O prefeito também tem tentado aumentar a participação da população no mandato. Seus secretários, por exemplo, foram escolhidos em praças públicas. O prefeito também tem feito reuniões na periferia da cidade, onde responde qualquer questionamento dos cidadãos. Robertinho, o presidente da Câmara, diz que os secretários eram pré-indicados e que as assembleias do prefeito são “um circo”.

Gelsimar alega que não consegue governar por não ter aceitado se submeter às práticas de corrupção da cidade. O combate à corrupção é a principal bandeira do prefeito, que inclusive usa o termo “marajás” em seus discursos. Antes de Gelsimar assumir a prefeitura, Itaocara povoou o noticiário político com casos de funcionários fantasmas no serviço público e a dispensa ilegal de licitação pública, ambos denunciados pelo Ministério Público do Rio de Janeiro. Em 2012, um secretário foi preso por desviar marmitas de um hospital público. No ocasião, foram apreendidas 16 quentinhas.
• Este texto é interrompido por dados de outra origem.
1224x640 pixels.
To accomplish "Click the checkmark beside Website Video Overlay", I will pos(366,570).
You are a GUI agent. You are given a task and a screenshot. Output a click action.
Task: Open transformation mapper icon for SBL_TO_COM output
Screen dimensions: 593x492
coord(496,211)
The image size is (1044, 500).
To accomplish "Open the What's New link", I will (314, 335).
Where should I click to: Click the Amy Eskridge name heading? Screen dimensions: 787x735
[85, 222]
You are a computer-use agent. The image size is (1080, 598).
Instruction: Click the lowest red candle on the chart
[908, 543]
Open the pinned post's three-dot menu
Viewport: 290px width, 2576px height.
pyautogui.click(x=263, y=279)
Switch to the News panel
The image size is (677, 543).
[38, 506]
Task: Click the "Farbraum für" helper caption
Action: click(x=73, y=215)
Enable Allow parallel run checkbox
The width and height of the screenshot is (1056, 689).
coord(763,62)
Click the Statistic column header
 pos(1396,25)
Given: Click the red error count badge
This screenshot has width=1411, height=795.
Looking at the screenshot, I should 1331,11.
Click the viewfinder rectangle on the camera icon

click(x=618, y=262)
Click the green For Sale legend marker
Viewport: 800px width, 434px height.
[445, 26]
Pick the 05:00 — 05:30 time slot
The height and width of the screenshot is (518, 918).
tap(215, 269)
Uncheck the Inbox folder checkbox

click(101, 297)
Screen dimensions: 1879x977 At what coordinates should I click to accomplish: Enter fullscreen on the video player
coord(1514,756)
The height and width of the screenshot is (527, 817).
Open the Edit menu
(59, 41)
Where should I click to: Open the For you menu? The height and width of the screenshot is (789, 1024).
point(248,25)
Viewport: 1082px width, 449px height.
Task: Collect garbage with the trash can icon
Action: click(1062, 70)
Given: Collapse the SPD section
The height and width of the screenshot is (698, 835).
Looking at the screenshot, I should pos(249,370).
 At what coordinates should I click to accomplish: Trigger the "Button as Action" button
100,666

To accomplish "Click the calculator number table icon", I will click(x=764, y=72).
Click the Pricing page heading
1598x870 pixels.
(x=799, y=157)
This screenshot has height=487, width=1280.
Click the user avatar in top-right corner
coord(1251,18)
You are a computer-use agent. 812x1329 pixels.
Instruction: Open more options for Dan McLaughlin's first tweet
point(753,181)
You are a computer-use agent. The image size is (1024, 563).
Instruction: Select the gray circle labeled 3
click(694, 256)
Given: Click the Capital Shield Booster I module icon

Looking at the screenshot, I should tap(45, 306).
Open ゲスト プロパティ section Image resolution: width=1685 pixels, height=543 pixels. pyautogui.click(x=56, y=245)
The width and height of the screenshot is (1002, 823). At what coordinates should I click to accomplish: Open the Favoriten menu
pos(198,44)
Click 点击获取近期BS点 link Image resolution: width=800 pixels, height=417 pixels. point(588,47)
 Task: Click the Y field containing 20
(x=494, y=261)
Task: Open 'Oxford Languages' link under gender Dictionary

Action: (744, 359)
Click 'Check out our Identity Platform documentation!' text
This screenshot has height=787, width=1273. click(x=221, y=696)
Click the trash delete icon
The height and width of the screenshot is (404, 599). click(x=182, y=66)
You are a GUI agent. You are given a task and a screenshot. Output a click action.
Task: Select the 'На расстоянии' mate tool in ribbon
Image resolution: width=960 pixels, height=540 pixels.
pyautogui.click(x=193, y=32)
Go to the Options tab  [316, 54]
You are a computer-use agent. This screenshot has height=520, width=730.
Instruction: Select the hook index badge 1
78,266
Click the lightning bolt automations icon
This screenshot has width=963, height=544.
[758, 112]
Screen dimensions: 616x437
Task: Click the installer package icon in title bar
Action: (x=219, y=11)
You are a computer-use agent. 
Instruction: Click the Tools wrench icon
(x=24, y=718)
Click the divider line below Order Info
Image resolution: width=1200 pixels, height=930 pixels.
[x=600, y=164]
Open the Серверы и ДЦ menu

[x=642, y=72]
Itaocara é prefeitura mais radical do PSOL
Itaocara foi a única cidade em que o PSOL venceu no primeiro turno da eleição municipal de 2010. A outra prefeitura do partido é Macapá, a capital do Amapá, onde Clécio Luis foi eleito com apoio de outros partidos e doações de empresas. A postura gerou críticas das tendências mais à esquerda do PSOL.

Em Itaocara, uma ala menos sujeita a alianças foi vitoriosa. Para Gelsimar, Clécio pratica o “mensalão” para se manter na cidade, já que busca alianças amplas. Ele também diz que não irá apoiar a candidatura do senador Randolfe Rodrigues (AP) à presidência se ele não “vier mais para a esquerda”.

Gelsimar faz parte da tendência de influência trotskista Corrente Socialista dos Trabalhadores, cujo nome mais conhecido é o ex-deputado federal Babá (BA). Ele esteve no protesto da cidade na última quinta-feira, quando cerca de 300 militantes foram à frente da prefeitura em apoio ao prefeito. Um ônibus de militantes do PSOL, vindo do Rio de Janeiro, também compunha o ato.

O chefe de gabinete do prefeito, Marco Antonio, faz parte da mesma corrente de Gelsimar e Babá. Críticos à nomeação de Marco Antonio, vereadores se mobilizaram contra a presença do que chamavam de “forasteiros” na prefeitura. Em junho, eles chegaram a fazer protestos pedindo a saída do chefe de gabinete, nascido em Macapá e radicado no Rio de Janeiro. “Ninguém sabe suas origens. O que é, para que veio. Esse rapaz caiu de paraquedas e hoje é o homem que manda no município, um cidadão que nem voto tem. O prefeito eleito não escuta ninguém, só esse rapaz,” diz Robertinho.

O chefe de gabinete diz ter buscado diálogo com os vereadores desde que chegou, no ano anterior, mas não foi bem sucedido. “Somos revolucionários, mas não somo porra-loucas,” diz Marco Antonio.

Isolado, Gelsimar diz que governar desta forma era sua única alternativa, e faz um paralelo com o ex-presidente Lula. “[Os vereadores] falaram: ou você dá o dinheiro, ou você não vai governar. Nós vamos bagunçar seu orçamento e nós vamos tentar te afastar de todas as formas,” diz Gelsimar. “Eu resolvi não dar. Eu prefiro ser cassado do que implementar a corrupção que era antes aqui, e que acontece no Brasil todo”.